The senior partner you signed for? You'll see them in 3 months at the "final presentation."
This is the agency bait-and-switch. Senior talent closes deals. Junior talent does the work. Account managers play telephone in between.
The result: bloated timelines, diluted quality, frustrated clients.
Why Committees Kill Quality
The committee model looks logical on paper:
- A project manager keeps things on track
- An account manager handles client communication
- A strategist develops the plan
- A creative director provides vision
- A senior designer executes
- A junior designer supports
Six people. What could go wrong?
Everything.
Problem 1: The Telephone Game
Every handoff introduces interpretation error. The client says something to the account manager. The account manager translates it for the creative director. The creative director briefs the designer. By the time the brief reaches execution, it's a shadow of the original intent.
Problem 2: Approval Chains
Every decision needs sign-off from multiple layers. The designer has an idea. It goes to the creative director. Who checks with strategy. Who confirms with the account manager. Who runs it by the client.
A decision that should take one meeting takes three weeks.
Problem 3: Diffused Accountability
When a project has six owners, it has zero owners. Who's responsible for final quality? Everyone and no one.

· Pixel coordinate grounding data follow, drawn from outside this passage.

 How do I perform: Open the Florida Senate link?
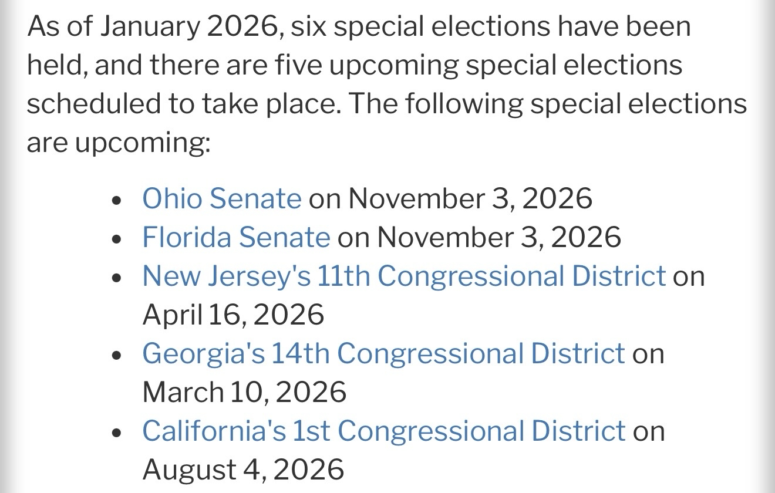236,237
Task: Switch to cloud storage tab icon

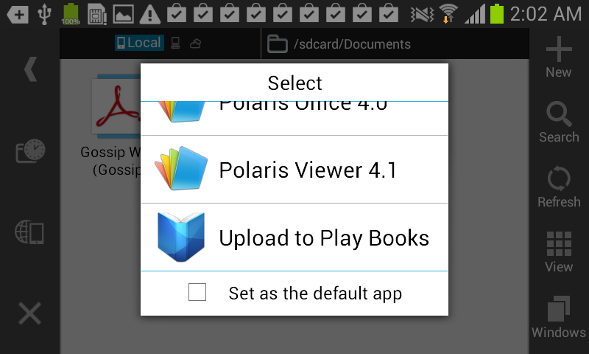Action: 195,44
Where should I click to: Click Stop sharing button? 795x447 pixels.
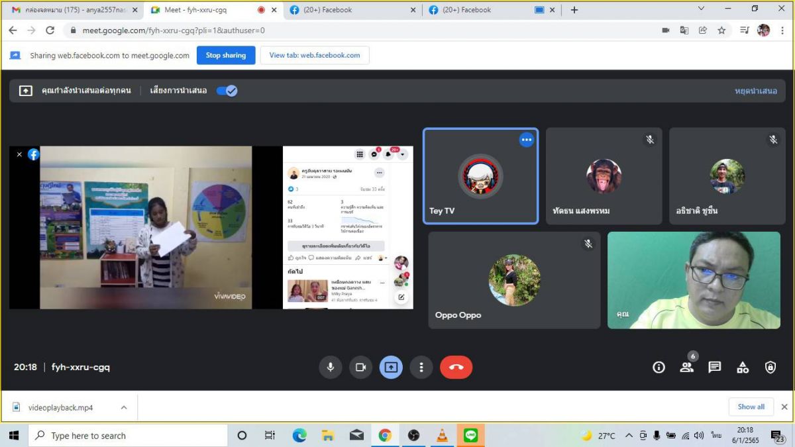225,56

Problem 4: Junior Execution
The people doing the actual work are often the least experienced. They're learning on your project. You're paying senior rates for junior output.
The Senior-Led Alternative
Senior-led branding means one strategist and one designer own your project end-to-end.
The Strategist:
- Runs discovery
- Develops positioning
- Makes strategic decisions
- Talks directly to the client
The Designer:
- Creates visual concepts
- Executes final assets
- Builds the website (or directs development)
- Talks directly to the client
That's it. Two senior people. Direct lines of communication. No telephone game.
Why Senior-Led Is Faster
Take a straightforward decision: "Should the logo be serif or sans-serif?"
Committee Process:
- Designer presents two options to creative director (1 day)
- Creative director schedules review with strategy (2 days)
- Strategy considers brand implications (2 days)
- Account manager compiles feedback into presentation (1 day)
- Client presentation scheduled (3-5 days)
- Client gives feedback
- Repeat steps 1-6 for revisions
Timeline: 2-3 weeks
Senior-Led Process:
- Designer and strategist discuss options (30 minutes)
- They make a recommendation to client
- Client approves or redirects
- Designer executes
Timeline: 2-3 days
This isn't an exaggeration. Every decision in a committee process takes 5-10x longer than it needs to.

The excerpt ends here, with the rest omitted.